Most landlords will require about one month's rent up front, which is usually refundable, as long as you pay your rent on time and in full and do not damage the property. Pet deposit or fee. If you have a pet, you may have to pay a pet deposit.

What are 3 drawbacks to owning rental real estate? ›

The drawbacks of having rental properties include a lack of liquidity, the cost of upkeep, and the potential for difficult tenants and for the neighborhood's appeal to decline.

Is it smarter to rent or own a home? ›

Buying a house gives you ownership, privacy and home equity, but the expensive repairs, taxes, interest and insurance can really get you. Renting a home or apartment is lower maintenance and gives you more flexibility to move. But you may have to deal with rent increases, loud neighbors or a grumpy landlord.

What are two disadvantages of renting a home instead of purchasing one? ›

Cons of Renting:
  • Your landlord can increase the rent at any time.
  • You cannot build equity if you're renting a property. ...
  • There are no tax benefits to renting a property.
  • You cannot make any changes to your house or your apartment without your landlord's approval.
  • Many houses available for rent have a “No Pets” policy.
Oct 31, 2019

What is one major advantage of a home mortgage over renting a home? ›

Following are some short and long-term benefits when it comes to buying your own home versus renting: Tax benefits. Having a mortgage qualifies homeowners to enjoy certain tax benefits. As a homeowner, both your mortgage interest and property taxes are deductible from your annual income taxes.

Is renting really a waste of money? ›

Renting is not a waste of money. In fact, many people make the mistake of assuming that renting is a waste of money. The truth is that renting is actually an important part of the housing market and allows people to live in areas where they might otherwise be unable to afford to buy a home.

Is renting throwing money away? ›

That's not true. In fact, the top-selling financial author of all-time, Robert Kiyosaki, says, “A home is a liability, not an asset.” An asset puts money into your pocket every month. A home takes money out of your pocket every month. Some say, “Paying rent is like throwing money away.” That's not true either.

What are the negatives of renting? ›

Reasons not to rent
  • Unable to enjoy tax deductions.
  • Your rent will most likely grow from year to year.
  • You're not building equity.
  • More difficult and expensive to have pets.

How do I report conversion of rental property to personal use in the IRS? ›

Conversion of Rental into Personal Residence

The converted property is no longer reported on a 1040 Schedule E tax form but on the Schedule A form where you will be reporting property tax and mortgage interest deductions.

Can I move into my rental property to avoid depreciation recapture? ›

For example, some investors consider moving into a rental property and using the home as a primary residence for at least two years before selling. While a primary residence qualifies for a gain exclusion of $500,000 (or $250,000 if single), the depreciation recapture tax liability does not get wiped out.
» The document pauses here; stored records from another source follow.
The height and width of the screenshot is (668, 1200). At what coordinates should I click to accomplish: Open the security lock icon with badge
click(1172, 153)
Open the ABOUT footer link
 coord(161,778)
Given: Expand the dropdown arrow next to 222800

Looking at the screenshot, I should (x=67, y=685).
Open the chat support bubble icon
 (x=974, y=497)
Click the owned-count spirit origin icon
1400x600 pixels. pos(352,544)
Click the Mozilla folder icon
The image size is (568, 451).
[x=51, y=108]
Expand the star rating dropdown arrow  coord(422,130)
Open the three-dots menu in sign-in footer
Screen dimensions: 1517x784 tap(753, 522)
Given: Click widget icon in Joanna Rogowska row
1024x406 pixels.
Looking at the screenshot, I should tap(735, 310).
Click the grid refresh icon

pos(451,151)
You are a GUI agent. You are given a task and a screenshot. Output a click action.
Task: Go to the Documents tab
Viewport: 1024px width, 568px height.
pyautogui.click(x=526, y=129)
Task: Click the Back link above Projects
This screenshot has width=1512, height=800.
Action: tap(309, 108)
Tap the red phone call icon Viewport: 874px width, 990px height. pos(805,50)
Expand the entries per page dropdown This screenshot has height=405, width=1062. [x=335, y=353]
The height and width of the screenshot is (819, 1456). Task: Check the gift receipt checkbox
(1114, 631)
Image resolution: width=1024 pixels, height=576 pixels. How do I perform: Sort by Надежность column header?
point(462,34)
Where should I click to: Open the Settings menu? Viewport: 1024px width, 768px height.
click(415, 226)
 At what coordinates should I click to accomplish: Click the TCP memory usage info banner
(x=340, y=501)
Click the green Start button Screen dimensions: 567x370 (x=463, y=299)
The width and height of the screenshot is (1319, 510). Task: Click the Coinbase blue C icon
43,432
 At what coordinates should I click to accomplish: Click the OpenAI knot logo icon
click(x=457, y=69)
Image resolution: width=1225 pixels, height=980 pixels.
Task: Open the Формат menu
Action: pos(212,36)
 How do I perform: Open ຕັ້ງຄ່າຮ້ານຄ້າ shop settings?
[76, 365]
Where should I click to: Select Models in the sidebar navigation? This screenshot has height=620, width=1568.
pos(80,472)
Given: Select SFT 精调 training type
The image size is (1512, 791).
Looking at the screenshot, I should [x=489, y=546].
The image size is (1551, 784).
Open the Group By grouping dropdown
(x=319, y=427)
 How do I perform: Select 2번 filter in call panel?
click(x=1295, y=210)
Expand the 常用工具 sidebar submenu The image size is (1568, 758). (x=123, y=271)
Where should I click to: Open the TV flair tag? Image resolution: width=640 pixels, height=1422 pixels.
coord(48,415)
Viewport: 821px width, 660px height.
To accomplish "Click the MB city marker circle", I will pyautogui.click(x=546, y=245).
What is the 2 out of 5 year rule? ›

When selling a primary residence property, capital gains from the sale can be deducted from the seller's owed taxes if the seller has lived in the property themselves for at least 2 of the previous 5 years leading up to the sale. That is the 2-out-of-5-years rule, in short.

Can you claim the capital gains exclusion if your residence was used as a rental? ›

No, the exclusion is not reduced. The portion of gain allocable to rental activity is not eligible for the exclusion.